La cámara se inmiscuye en la jornada laboral de los
trabajadores de POSCO, la famosa multinacional surcoreana que fabrica acero
para la construcción naval. Piezas gigantescas solapan la presencia de los
empleados que, poco a poco, se hacen cada vez más pequeños en la pantalla ante
el monstruo que ellos mismos están creando. Se trata del fiel
reflejo de la ambición humana, de esas ansias de poder que se crecen ante las
declaraciones de los obreros, quienes no dudan en señalar cómo todo ha evolucionado a peor. Por
esto mismo, el director incluye imágenes de archivo para repasar esa
historia que se apoya en sus respuestas con huelgas y protestas en la industria.
Ejemplos de esa codicia que infunde a errores los encontramos en la
construcción de una presa durante los años 60, que posteriormente se convirtió
en un proyecto fallido tras constantes inundaciones, o, ya en la década de los
70, con el surgimiento de los astilleros de Hyundai, una gran superficie que
rompe tajantemente con la relación del hombre y la naturaleza, evidenciada por
los cambios producidos en las grandes ciudades y que sirve de alimento para el
imparable crecimiento nacional.
Sobre un escenario
aparentemente post-apocalíptico y con dosis de ciencia ficción, se crea una atmósfera llena de misterio volcada en la
inmensidad de unos barcos imponentes, que son potenciados por la irremediable
comparación con las ballenas en el interior del océano.
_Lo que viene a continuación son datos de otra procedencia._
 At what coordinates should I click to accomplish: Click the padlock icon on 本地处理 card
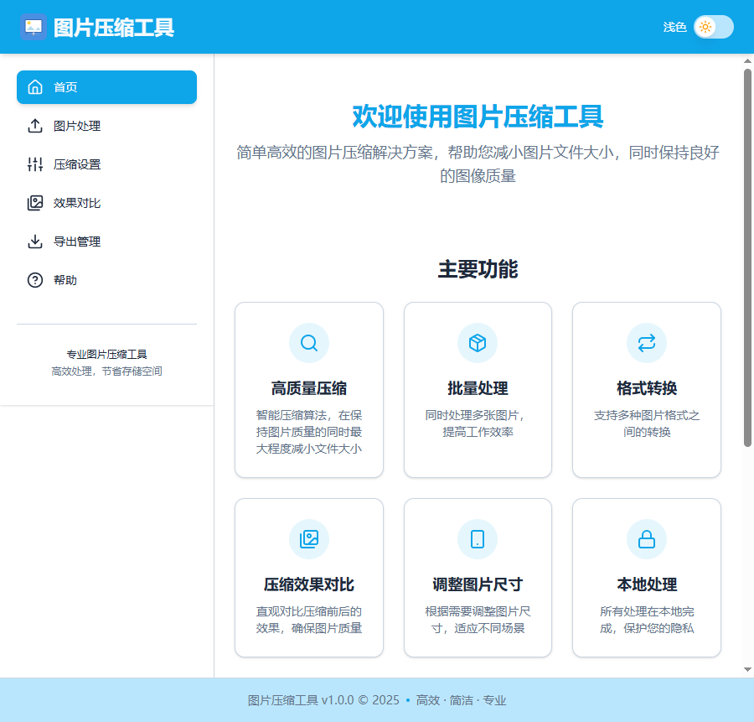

Este tipo de
similitudes se reproducen durante los 98 minutos de metraje, tanto de forma
visual como sonora, puesto que, incluso, los golpes contra el acero se asemejan
al canto de estos gigantescos mamíferos. La enormidad de las estructuras, las
máquinas, los camiones y las piezas resultan más que sorprendentes al lado del ser
humano, que, en realidad, son los verdaderos protagonistas del documental. Su
frío presente es egoísta, totalmente distante, sin compañerismo y sin esa lucha por los derechos, terminando por romper con aquellos días en
donde era primordial ayudar a los demás en lugar de buscar el beneficio propio.
La música electrónica de su banda sonora deja atrás el
recuerdo de los cánticos religiosos con los que la cinta comenzaba, facilitando el hipnotismo que despliegan
ciertas imágenes, las cuales reflejan un fuerte contraste y un sumo cuidado por
parte de Kyung Kun Park. La inquietud que transmite únicamente es suavizada por
sutiles pinceladas de un humor ácido, aligerando un ritmo que sólo es
ralentizado por la vertiente experimental sobre la que se despliega. La
imponente fotografía apoya el lirismo que el autor expresa a través de su
sinfonía visual en la que, al fin y al cabo, se convierte el impresionante
trabajo de “A Dream of Iron”.
Lo mejor: la potencia visual sólo es comparable con las
constantes simbologías que el autor introduce de forma elegante.
Lo peor: su lado más experimental puede hacer que el interés del espectador se vea afectado por la falta de costumbre.